** Opening DATA RECORDS block **

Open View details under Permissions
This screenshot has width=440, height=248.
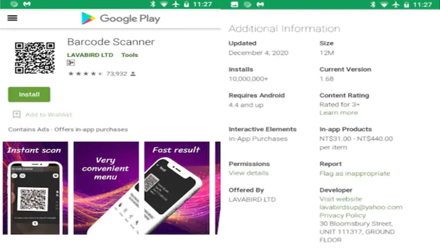249,173
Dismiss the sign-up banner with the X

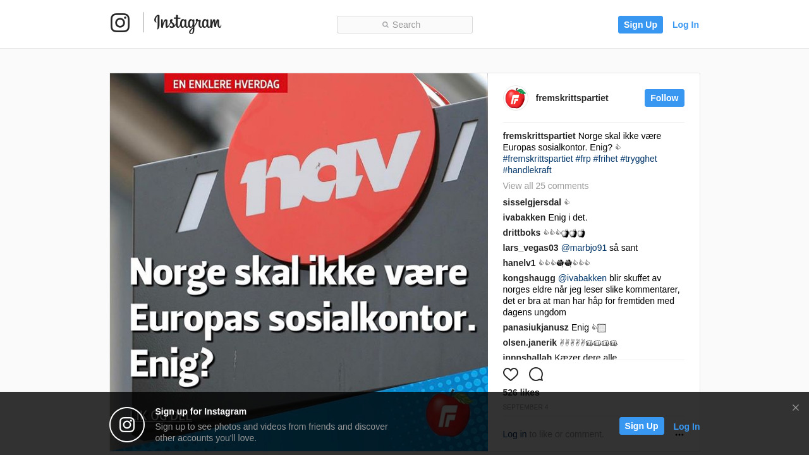[796, 408]
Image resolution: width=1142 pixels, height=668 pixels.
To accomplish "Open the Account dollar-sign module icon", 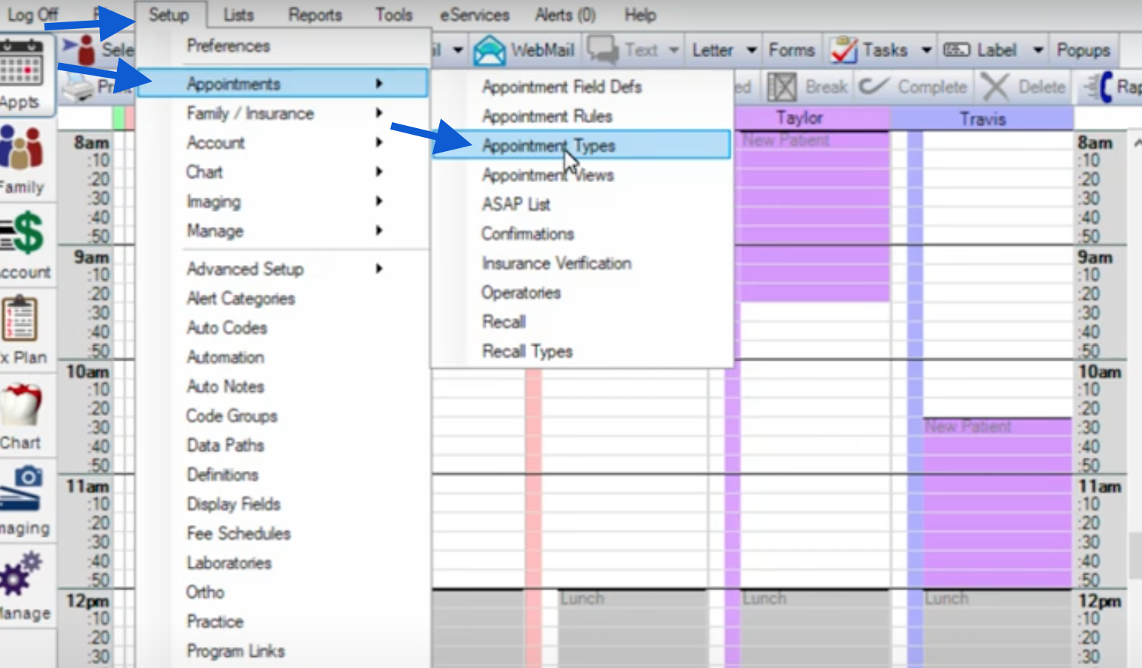I will click(24, 233).
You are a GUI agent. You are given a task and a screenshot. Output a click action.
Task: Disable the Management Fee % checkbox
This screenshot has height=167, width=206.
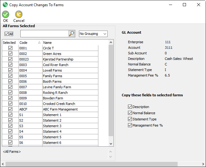130,125
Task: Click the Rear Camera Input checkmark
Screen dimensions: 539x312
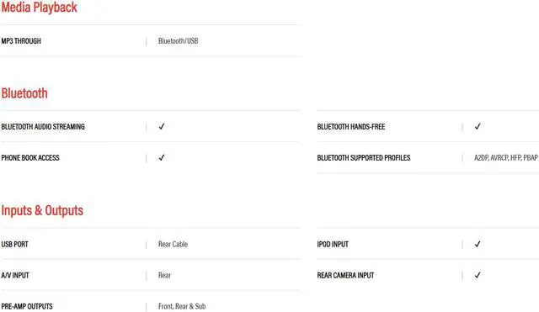Action: coord(478,275)
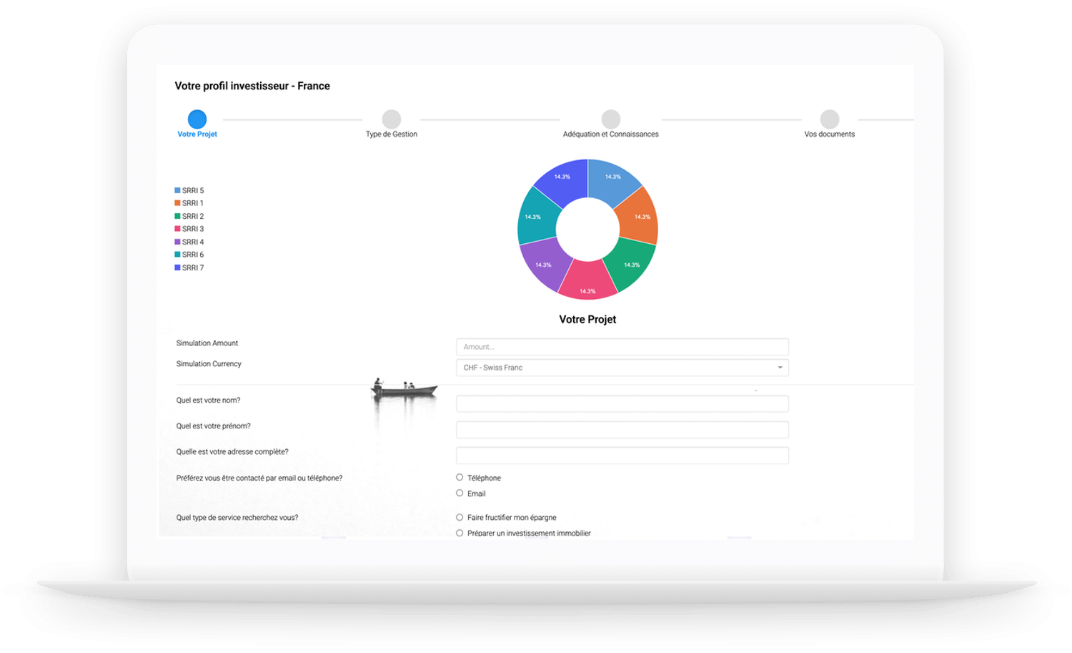The width and height of the screenshot is (1072, 653).
Task: Select Préparer un investissement immobilier
Action: [460, 532]
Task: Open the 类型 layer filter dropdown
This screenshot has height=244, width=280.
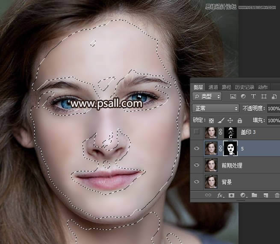Action: coord(207,96)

** Closing DATA RECORDS block **

Starting with the line that holds "Task: Open the 类型 layer filter dropdown", retype each line through the last one in the listing above, exactly as written. Do not copy any pictures.

- [TASK SOLUTION]
Task: Open the 类型 layer filter dropdown
This screenshot has height=244, width=280.
Action: coord(207,96)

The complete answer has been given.